Labelle slept the whole way through and when she woke up, it was time to go home. We’d walked around a lot and Coco started talking about getting in the pushchair with Labelle. As we started our journey on the underground, people seemed a lot more pushy in South Kensington. On the escalator again, balancing pushchair on the right and holding Coco on my left, we re almost at the bottom. I then hear someone clearing their throat behind me, as I attempt to look over, a man in his suit of course, is asking to be excused. There’s really nowhere to go and I have no more hands. So with about 30 seconds left on the escalator, there are two more people trying to get past Coco, this man brings his knee up near to Coco’s shoulders to nudge him over a little so that he could squeeze his overweight body past! OH MY GOD! I CANNOT BELIEVE WHAT IS HAPPENING! I hold onto his hand tighter as he stumbles with the push and pull him closer to me, as I do so another man files through and as he goes I place Coco into a safer position where he was before, not only then to be pushed again by a woman!!! Doing the same thing! “You are SO RUDE” I call out as we get off the escalator! I am fuming! She scurries off turning and calling out something about my children! I cannot believe it! I really wanted to chase her if it wasn’t for the next set of stairs in front of me delaying me from getting to the platform.

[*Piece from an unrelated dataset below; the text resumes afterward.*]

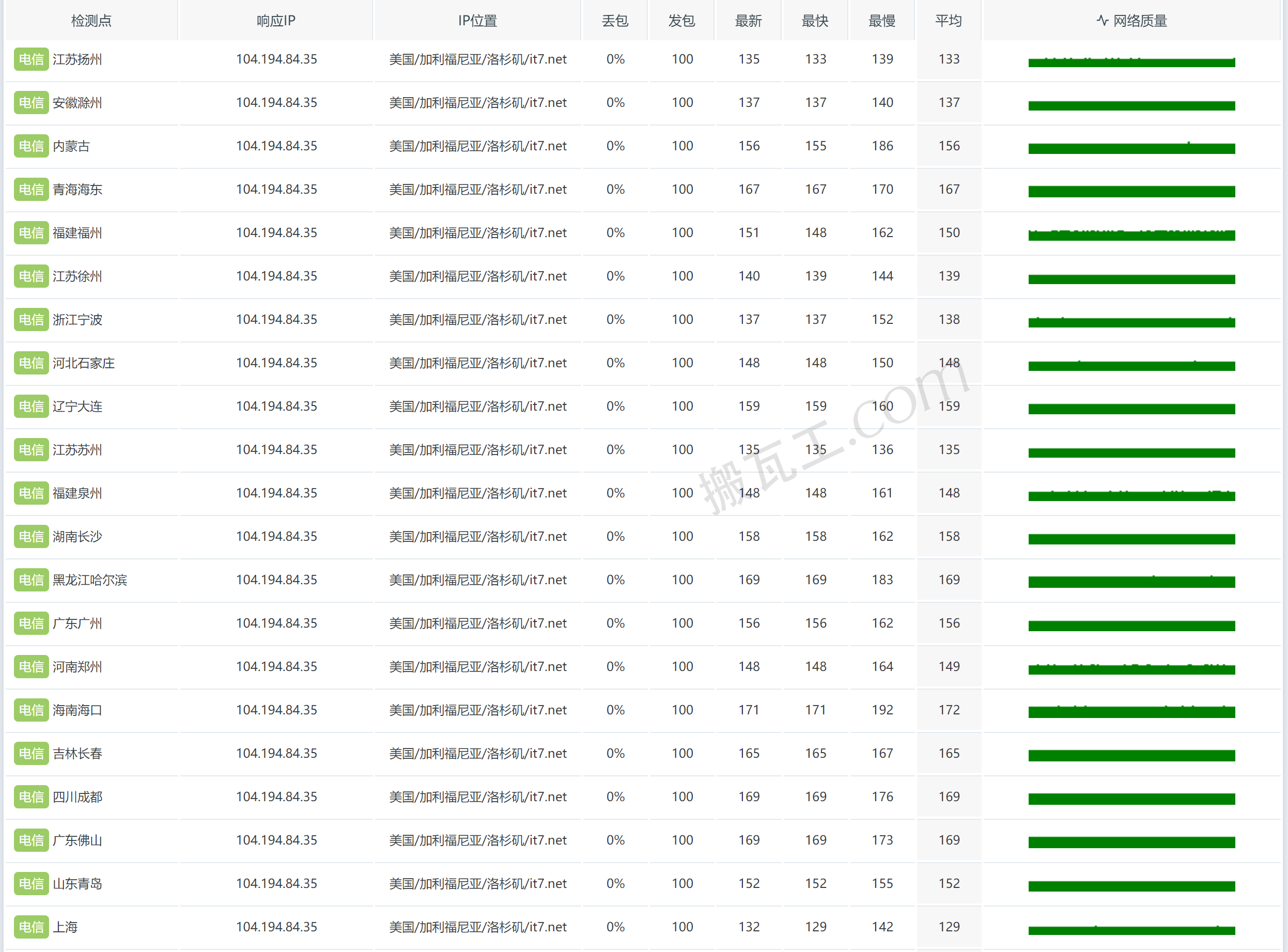Click the 网络质量 pulse icon in header

click(1102, 21)
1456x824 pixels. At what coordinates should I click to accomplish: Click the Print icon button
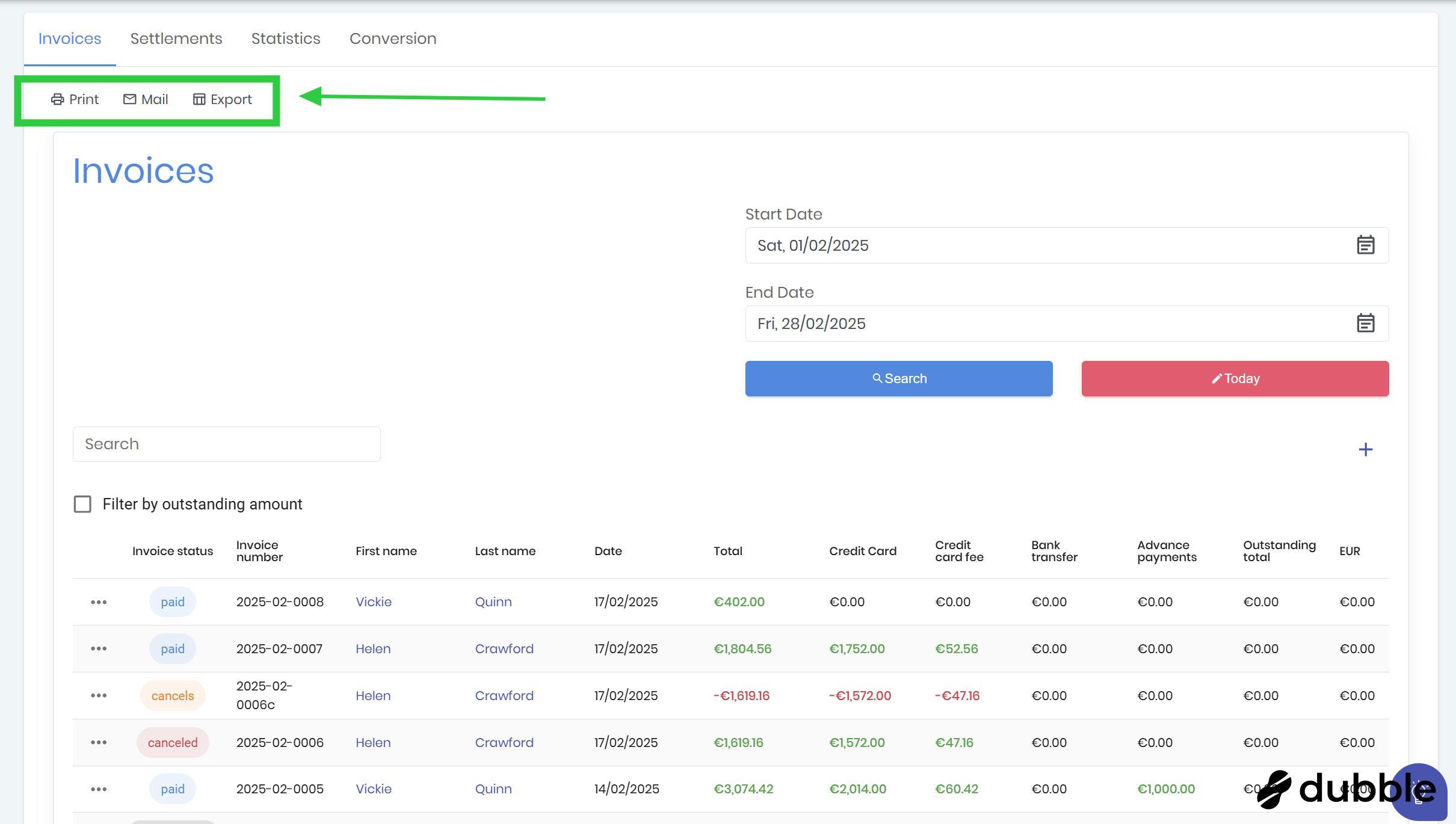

Rude wasn’t the word I wanted to use. Reckless and dangerous along with words that are best left to bleeps are what I really wanted to say. I don’t understand why someone would want to push a child out of the way, to get to a platform, to then wait for a train. My child could have fallen on the escalator and been seriously hurt because they were in a hurry or because I was not abiding by escalator etiquette. Are we really ready to hurt each other because we need to get through quickly. Those people couldn’t wait another 30 or 40 seconds to get to the bottom. I’m more mad at the woman infact than the men themselves. Why is that? I feel like she should know better because she’s a woman. And she had the audacity to shout back at me!
Coco spent the rest of the journey asking me why that man pushed him and I refused to say because he was in a hurry.
I didn’t really know what to say.
All I knew is that I had spent so much time worrying about my children’s behaviour when I didn’t even stop to consider everyone else’s awful behaviour.